I suggest that it will be worthwhile for a BI analyst and executive team to review the corporate BI environment, existing and planned, and assess the potential for including automated decision making in the BI systems supporting each business segment.
Further, such a review should use a project planning method which segments activities into several bite sized Phases. Here’s a suggested outline, with more detail on each Phase to follow.
Phase 1: Identify the controllable business variables in the target businesses, ignoring specific business processes
Most articles on automated decision making start with the business process and BPM analyses. I think this is the wrong initial focus. To me, the optimal review starting point is to identify the control parameters of typical business processes that are amenable to automatic adjustment. The number of business process control “levers” available to management is finite, quite small in fact, and the number that might be controlled automatically, with profit, is even smaller. Examples include: Automatic pricing adjustment, dynamic production scheduling, staff re-assignment.
A more complete discussion on identifying control variables follows in a later post. It is, I believe, the most important part of project selection and specification. Get this wrong and you will certainly miss out on the best opportunities.
Phase 2: Identify potential business processes, existing or planned, that utilize one or more of these candidate control parameters and may benefit from automation
The same control variables are likely to appear in multiple business processes. For example, automatic price adjustment could impact BI systems supporting Order Entry, Production Scheduling, CRM, Inventory Management, etc.
Phase 3: Identify components of the candidate BI systems that may profitably incorporate automated decision making
Management 101, since Herbert Simon’s day, tells us that there is a defined decision making process, with several component steps between becoming aware of a problem or opportunity, and deciding what action to take.
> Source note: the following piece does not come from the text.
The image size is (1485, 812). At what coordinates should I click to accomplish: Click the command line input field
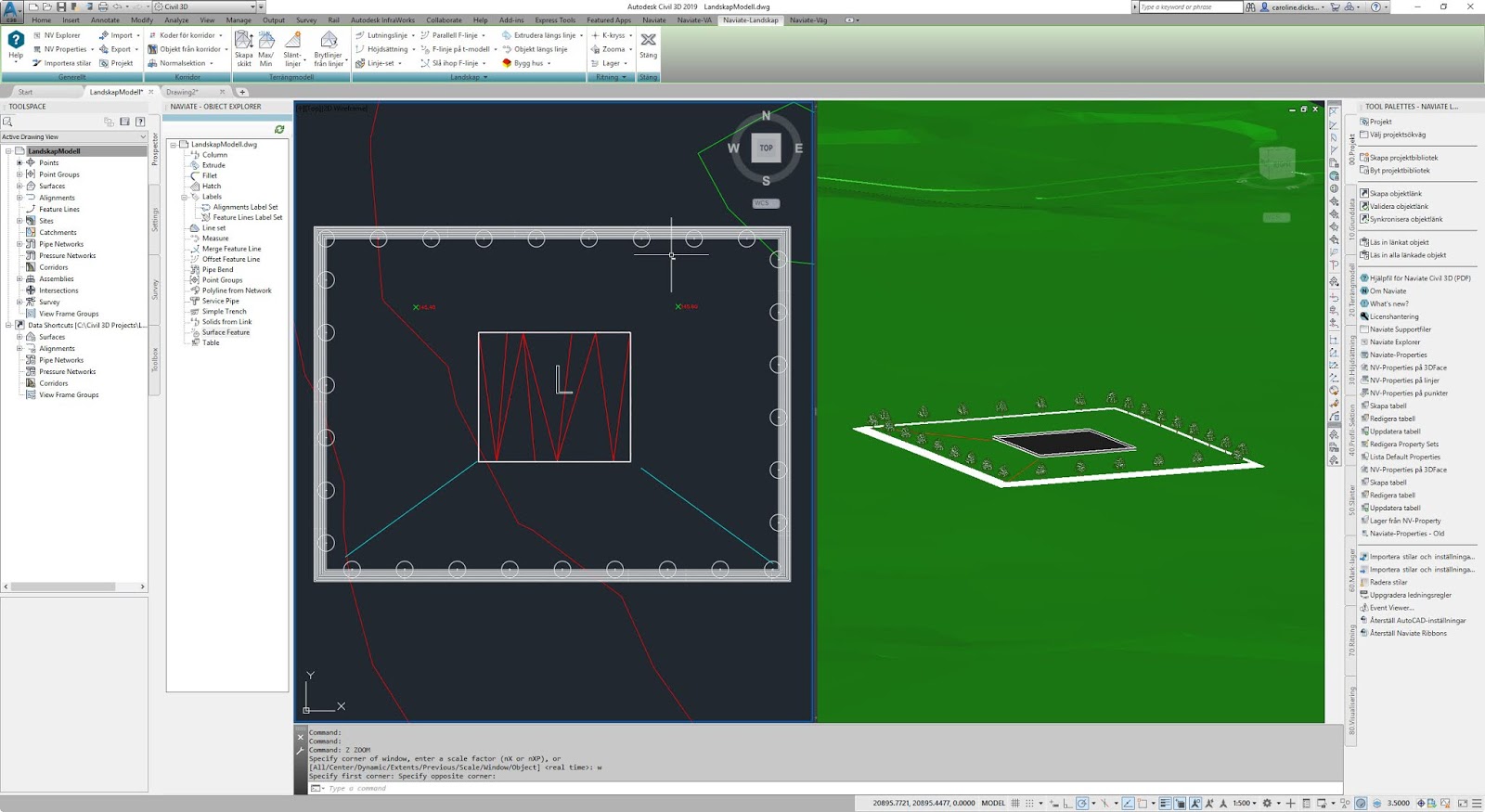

Automating the decision process clearly requires that one or more of these steps should be performed without reference to a human.
It is relatively easy to consider each of these decision process components in turn, to determine the extent to which it/they can be automated. My later post will give more detail if you are interested, Dear Reader.
Phase 4: Design the business analytics; business rules, predictive analysis, time series analysis wherever Phase 3 indicates potential utility
This is the fun part. The software tools for business rules management are much improved since I first started playing with IF…AND…THEN….ELSE statements as the basis for automation, as are the forecasting and statistical analysis packages.
I leave it to you to work out the details, as they are always application dependent. But always be aware that rules change, sometimes quickly, so dynamic management, or decision making agility if you will, is important. Enjoy.
Also, note that Phase 4 will be an iterative process, with frequent Phase 5 reviews to ensure that business sense prevails, limiting the scope for white elephant projects; even though they can be fun.
Phase 5: Evaluation and feasibility reviews of the costs and benefits of automated decision making components within the BI system
Try not to let the excitement of creating rules and embedding predictive analytics in a BI system carry you away; well only a little bit anyway! To me, this is one of the most interesting and absorbing roles of being a BI analyst and designer; certainly it beats specifying reports.
Building automation into BI is highly recommended, especially if you are looking for a challenge!